→ **Instructions for the task**: The entries below are to be repeated exactly, with the pictures left out.

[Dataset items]
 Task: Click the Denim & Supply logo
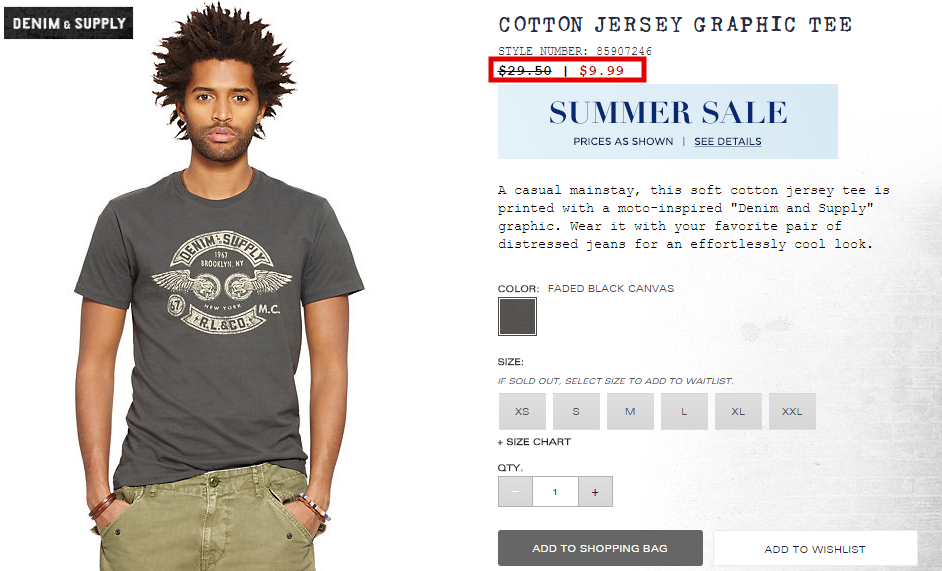pos(68,23)
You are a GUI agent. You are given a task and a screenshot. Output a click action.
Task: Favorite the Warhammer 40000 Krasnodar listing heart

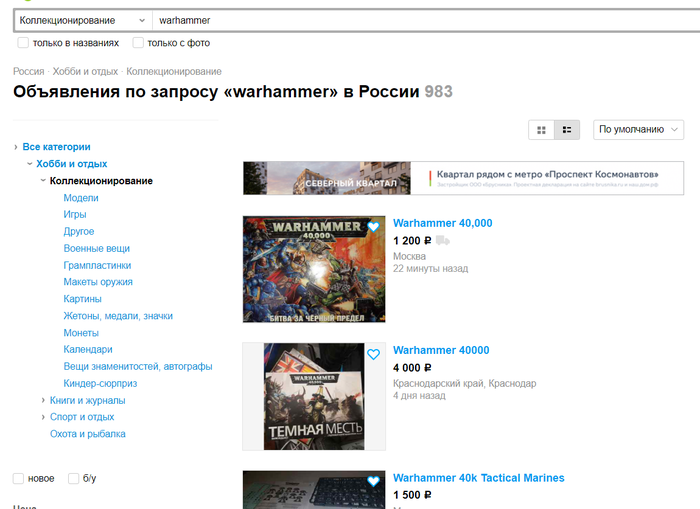tap(373, 355)
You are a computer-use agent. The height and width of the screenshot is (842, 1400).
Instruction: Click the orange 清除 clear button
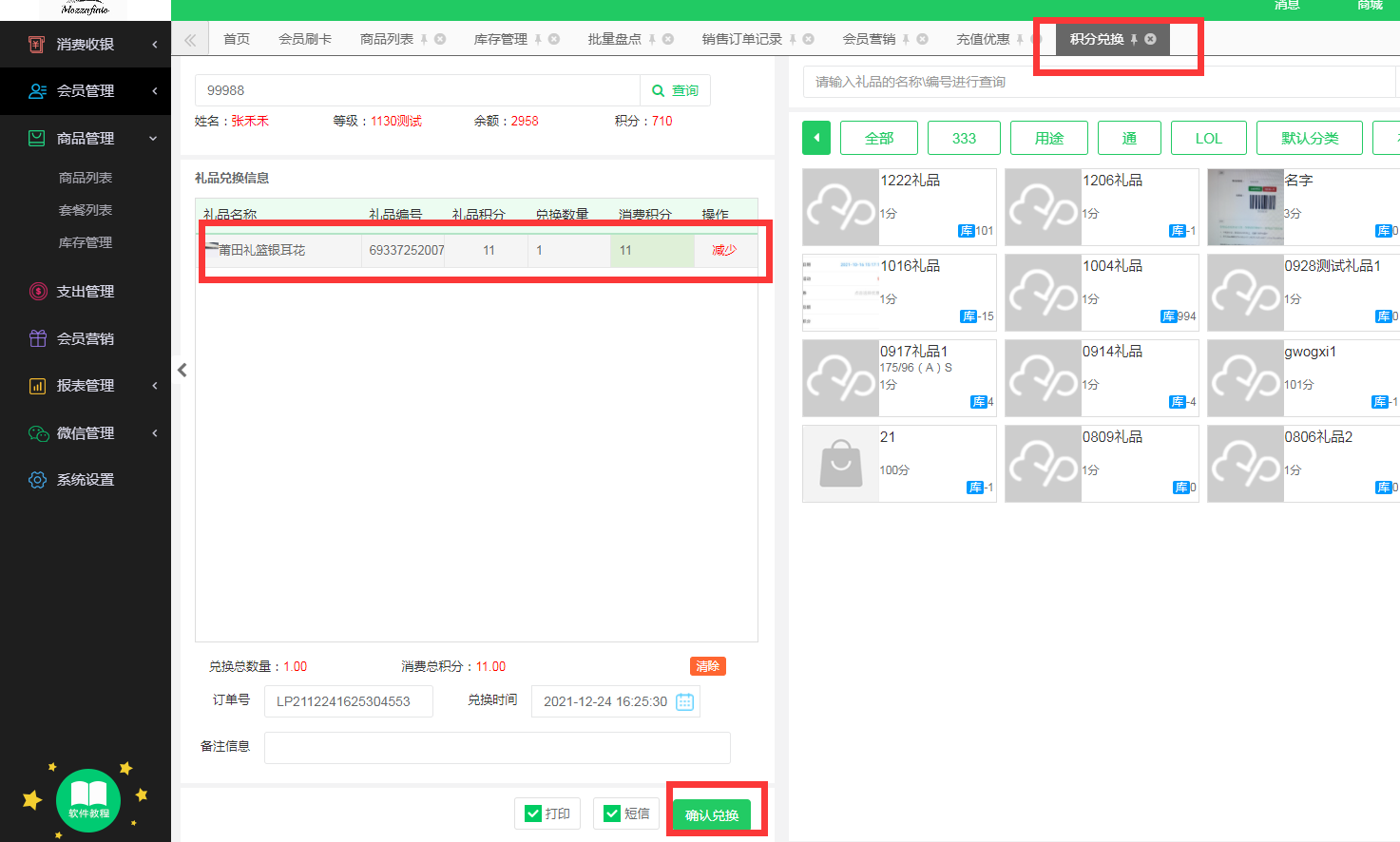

→ **Response for this exercise**:
 Task: Click the Denim & Supply logo
pos(68,23)
You are a GUI agent. You are given a task and a screenshot. Output a click action.
Task: Favorite the Warhammer 40000 Krasnodar listing heart

tap(373, 355)
You are a computer-use agent. The height and width of the screenshot is (842, 1400).
Instruction: Click the orange 清除 clear button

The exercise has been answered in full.